Uçurumun kenarına gelip, “Herkes düşecek ama ben en güzel şekilde düşerim” demektir.

Yani mesele düşmemek için uğraşmak değil…

Başkalarından daha havalı düşmek.

Bak, hırs kötü değildir. Ama gözü dönmüş hırs, işte o seni yoldan çıkarır.

O yüzden adına “kör” hırs denir. Çünkü gözü görmez, kulağı duymaz, kalbi hissetmez.

Bu hırs insanı öyle bir hale getirir ki…

Ne önünü görür, ne etrafını.

Sadece bir hedef koyar önüne ve koşar.

Ama öyle koşar ki, selam vermez, tebessüm etmez, manzaraya bakmaz.

Çünkü kafasında tek bir şey vardır:

Önce ben varayım.
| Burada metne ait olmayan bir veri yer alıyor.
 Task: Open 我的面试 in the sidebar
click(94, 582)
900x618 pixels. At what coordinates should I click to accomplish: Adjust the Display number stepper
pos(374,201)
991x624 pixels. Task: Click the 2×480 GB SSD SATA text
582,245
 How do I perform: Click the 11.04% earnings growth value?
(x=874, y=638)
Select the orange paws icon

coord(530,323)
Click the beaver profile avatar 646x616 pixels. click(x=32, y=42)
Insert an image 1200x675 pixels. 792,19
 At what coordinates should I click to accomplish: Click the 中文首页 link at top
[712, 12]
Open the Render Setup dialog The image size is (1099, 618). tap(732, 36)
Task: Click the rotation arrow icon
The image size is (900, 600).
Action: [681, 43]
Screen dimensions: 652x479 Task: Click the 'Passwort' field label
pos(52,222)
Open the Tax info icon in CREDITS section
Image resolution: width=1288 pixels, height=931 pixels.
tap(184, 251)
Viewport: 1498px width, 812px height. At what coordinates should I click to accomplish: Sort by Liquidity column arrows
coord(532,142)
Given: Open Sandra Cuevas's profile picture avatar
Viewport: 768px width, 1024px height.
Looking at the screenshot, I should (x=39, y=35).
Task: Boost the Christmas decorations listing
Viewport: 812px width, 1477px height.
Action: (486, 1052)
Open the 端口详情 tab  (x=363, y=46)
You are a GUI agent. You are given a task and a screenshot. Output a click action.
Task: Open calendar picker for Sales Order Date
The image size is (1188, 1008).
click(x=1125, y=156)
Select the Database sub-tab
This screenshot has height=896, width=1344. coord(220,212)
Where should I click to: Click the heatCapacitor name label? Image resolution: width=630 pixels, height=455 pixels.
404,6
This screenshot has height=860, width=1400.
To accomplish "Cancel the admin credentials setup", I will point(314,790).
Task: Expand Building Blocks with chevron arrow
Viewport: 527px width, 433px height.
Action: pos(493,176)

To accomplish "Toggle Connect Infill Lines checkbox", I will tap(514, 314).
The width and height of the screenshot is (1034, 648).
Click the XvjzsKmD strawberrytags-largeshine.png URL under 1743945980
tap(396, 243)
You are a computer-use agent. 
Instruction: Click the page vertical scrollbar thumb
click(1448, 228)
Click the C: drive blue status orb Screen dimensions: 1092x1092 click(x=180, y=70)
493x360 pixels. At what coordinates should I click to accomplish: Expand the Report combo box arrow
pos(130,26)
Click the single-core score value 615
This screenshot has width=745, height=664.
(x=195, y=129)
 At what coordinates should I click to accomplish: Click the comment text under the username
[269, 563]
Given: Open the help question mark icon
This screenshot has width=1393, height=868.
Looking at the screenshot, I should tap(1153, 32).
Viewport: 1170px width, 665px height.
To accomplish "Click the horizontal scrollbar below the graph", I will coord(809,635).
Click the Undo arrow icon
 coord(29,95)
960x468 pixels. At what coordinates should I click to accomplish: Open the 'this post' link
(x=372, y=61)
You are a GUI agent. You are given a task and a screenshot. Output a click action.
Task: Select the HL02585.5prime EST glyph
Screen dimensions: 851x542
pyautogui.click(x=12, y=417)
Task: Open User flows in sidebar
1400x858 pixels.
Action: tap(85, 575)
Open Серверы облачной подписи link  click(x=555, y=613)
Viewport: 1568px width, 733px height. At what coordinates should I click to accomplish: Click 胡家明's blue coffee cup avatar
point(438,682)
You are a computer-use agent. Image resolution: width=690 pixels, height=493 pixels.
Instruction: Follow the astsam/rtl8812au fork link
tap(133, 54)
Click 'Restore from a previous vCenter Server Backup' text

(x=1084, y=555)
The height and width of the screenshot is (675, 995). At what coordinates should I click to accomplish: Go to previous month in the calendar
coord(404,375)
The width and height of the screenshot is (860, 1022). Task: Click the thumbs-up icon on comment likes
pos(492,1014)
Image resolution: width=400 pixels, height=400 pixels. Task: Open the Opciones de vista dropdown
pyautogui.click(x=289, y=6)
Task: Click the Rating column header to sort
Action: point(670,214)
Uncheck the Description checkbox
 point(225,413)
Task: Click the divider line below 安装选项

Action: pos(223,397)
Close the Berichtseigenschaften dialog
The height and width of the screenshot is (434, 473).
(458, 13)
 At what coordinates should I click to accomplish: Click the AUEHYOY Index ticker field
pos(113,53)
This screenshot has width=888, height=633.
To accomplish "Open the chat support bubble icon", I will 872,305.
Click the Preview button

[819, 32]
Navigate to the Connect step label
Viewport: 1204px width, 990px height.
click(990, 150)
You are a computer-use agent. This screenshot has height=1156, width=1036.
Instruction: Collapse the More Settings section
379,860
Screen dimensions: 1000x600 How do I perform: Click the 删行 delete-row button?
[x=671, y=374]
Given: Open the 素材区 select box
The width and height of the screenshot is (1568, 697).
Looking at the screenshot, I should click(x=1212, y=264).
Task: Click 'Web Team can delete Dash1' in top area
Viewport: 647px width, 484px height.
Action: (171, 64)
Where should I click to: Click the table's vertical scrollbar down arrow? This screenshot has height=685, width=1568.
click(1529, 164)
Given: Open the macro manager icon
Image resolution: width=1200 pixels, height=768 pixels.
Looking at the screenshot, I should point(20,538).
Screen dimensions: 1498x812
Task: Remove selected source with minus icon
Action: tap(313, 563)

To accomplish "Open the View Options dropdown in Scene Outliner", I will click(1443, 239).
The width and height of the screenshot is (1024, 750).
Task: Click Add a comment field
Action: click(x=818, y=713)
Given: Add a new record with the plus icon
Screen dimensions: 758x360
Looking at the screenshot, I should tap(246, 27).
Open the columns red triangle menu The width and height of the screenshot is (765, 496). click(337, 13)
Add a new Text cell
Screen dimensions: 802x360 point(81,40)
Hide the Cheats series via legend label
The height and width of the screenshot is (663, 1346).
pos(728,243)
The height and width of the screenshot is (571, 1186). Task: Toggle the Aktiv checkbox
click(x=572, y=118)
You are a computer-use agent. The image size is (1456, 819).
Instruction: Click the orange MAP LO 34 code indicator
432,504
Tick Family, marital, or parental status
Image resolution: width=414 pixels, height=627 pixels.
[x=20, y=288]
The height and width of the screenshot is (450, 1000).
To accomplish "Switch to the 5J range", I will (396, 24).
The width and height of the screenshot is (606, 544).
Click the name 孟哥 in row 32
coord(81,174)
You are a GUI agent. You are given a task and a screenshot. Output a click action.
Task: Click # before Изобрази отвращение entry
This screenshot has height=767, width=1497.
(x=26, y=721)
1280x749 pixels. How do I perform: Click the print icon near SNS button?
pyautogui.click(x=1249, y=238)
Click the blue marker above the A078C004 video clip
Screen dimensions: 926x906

Kimse benden önce gitmesin.

Peki sorarım size :

Böyle aceleyle gidilen yolun kıymeti olur mu?

Kestirmeden gidersin, hızlı varırsın.

Ama yol sana ne kattı?

Ne öğrendin?

Ne yaşadın?

Hiçbir şey…

Sonra biri karşına çıkar, der ki:

“Yol nasıldı?”

Sen cevap veremezsin.

Çünkü yolu değil, sadece varmayı bildin.

Oysa yol öğretir insana…

Yokuş çıkar, sabretmeyi öğrenirsin.

Düşersin, kalkmayı öğrenirsin.

Yorulursun, güç toplamayı öğrenirsin.

Yanında biri varsa, birlikte yürümeyi öğrenirsin.

Ama sen bunların hepsini es geçtin.

Çünkü kafana koymuşsun bir kere…

Başarıya giden her yol mubahtır.

Hayır!

Her yol adam etmez insanı.

Her varış noktası mutlu etmez.

Kestirme gidenin hikayesi kısa olur.

Yaşanmamış bir yol, sana ait olmaz.

Bir gün seninle aynı yere varan birini göreceksin…

Ama onun gözlerinde yolun ışığı olacak.

O anlatacak, sen susacaksın.

O “Ben şöyle zorluklar , şöyle güzel manzaralar yaşadım” diyecek,

Sen sadece “geldim” diyebileceksin.

Ve işte o zaman anlayacaksın…

Asıl mesele “ilk varmak” değilmiş.

Asıl mesele, yolda insan kalabilmekmiş.